—Comme elle serait belle sur un trône! dit-il à M. de Croisenois, et il se laissa amener sans difficulté.

Il ne manque pas de gens dans le monde qui veulent établir que rien n'est de mauvais ton comme une conspiration; cela sent le jacobin. Et quoi de plus laid que le jacobin sans succès?

Le regard de Mathilde se moquait du libéralisme d'Altamira avec M. de Croisenois, mais elle l'écoutait avec plaisir.

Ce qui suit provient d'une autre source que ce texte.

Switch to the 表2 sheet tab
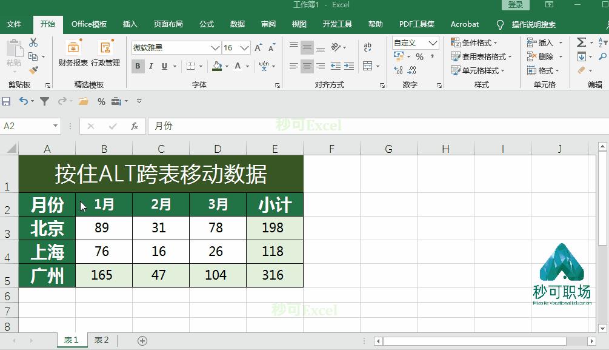[x=101, y=340]
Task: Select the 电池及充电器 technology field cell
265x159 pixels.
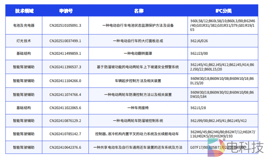Action: click(24, 25)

Un conspirateur au bal, c'est un joli contraste, pensait-elle. Elle trouvait à celui-ci, avec ses moustaches noires, la figure du lion quand il se repose; mais elle s'aperçut bientôt que son esprit n'avait qu'une attitude: l'utilité, l'admiration pour l'utilité.

Excepté ce qui pouvait donner à son pays le gouvernement de deux Chambres, le jeune comte trouvait que rien n'était digne de son attention. Il quitta avec plaisir Mathilde, la plus séduisante personne du bal, parce qu'il vit entrer un général péruvien.

Désespérant de l'Europe, le pauvre Altamira en était réduit à penser que, quand les États de l'Amérique méridionale seront forts et puissants, ils pourront rendre à l'Europe la liberté que Mirabeau leur a envoyée. Un tourbillon de jeunes gens à moustaches s'était approché de Mathilde. Elle avait bien vu qu'Altamira n'était pas séduit, et se trouvait piquée de son départ; elle voyait son œil noir briller en parlant au général péruvien. Mlle de La Mole promenait ses regards sur les jeunes Français avec ce sérieux profond qu'aucune de ses rivales ne pouvait imiter. Lequel d'entre eux, pensait-elle, pourrait se faire condamner à mort, en lui supposant même toutes les chances favorables?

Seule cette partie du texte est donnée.